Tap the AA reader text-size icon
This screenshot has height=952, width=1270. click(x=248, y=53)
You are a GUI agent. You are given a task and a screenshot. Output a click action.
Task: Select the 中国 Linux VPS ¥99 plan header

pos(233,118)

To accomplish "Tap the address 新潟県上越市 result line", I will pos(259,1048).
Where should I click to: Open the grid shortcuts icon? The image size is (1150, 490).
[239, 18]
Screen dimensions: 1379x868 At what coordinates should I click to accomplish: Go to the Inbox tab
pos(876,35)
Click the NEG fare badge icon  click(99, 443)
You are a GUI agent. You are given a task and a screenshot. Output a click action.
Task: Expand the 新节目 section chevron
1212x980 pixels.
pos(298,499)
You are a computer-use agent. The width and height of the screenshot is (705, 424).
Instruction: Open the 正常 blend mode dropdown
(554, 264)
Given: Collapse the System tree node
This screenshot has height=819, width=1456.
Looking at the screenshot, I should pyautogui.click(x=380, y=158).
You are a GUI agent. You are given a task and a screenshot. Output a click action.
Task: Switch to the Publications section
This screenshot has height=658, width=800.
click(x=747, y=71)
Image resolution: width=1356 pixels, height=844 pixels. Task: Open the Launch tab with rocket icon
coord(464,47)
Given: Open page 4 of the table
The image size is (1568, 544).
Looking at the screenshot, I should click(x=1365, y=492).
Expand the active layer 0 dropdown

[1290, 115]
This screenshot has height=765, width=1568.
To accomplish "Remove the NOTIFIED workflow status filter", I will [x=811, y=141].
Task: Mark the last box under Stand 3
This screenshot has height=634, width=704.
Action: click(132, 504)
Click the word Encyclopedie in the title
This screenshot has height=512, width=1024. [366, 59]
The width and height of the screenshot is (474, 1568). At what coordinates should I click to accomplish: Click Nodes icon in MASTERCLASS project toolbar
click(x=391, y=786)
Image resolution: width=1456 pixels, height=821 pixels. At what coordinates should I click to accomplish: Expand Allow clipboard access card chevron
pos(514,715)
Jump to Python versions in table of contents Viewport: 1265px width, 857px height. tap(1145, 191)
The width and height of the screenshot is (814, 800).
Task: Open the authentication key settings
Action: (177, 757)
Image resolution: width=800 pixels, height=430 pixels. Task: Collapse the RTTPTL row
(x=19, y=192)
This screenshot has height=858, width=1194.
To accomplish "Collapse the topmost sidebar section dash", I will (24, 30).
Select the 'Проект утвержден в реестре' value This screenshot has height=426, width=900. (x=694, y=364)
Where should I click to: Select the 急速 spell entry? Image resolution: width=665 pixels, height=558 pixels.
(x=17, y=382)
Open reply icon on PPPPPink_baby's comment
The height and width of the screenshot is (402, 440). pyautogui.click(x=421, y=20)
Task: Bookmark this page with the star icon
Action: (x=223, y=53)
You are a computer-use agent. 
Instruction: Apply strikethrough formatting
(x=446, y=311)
--------------------
TO BE DONE — List every line above that contains the string "Select", matching case exactly.

WRITTEN ANSWER —
Task: Select the 中国 Linux VPS ¥99 plan header
Select the 'Проект утвержден в реестре' value This screenshot has height=426, width=900. (x=694, y=364)
Where should I click to: Select the 急速 spell entry? Image resolution: width=665 pixels, height=558 pixels.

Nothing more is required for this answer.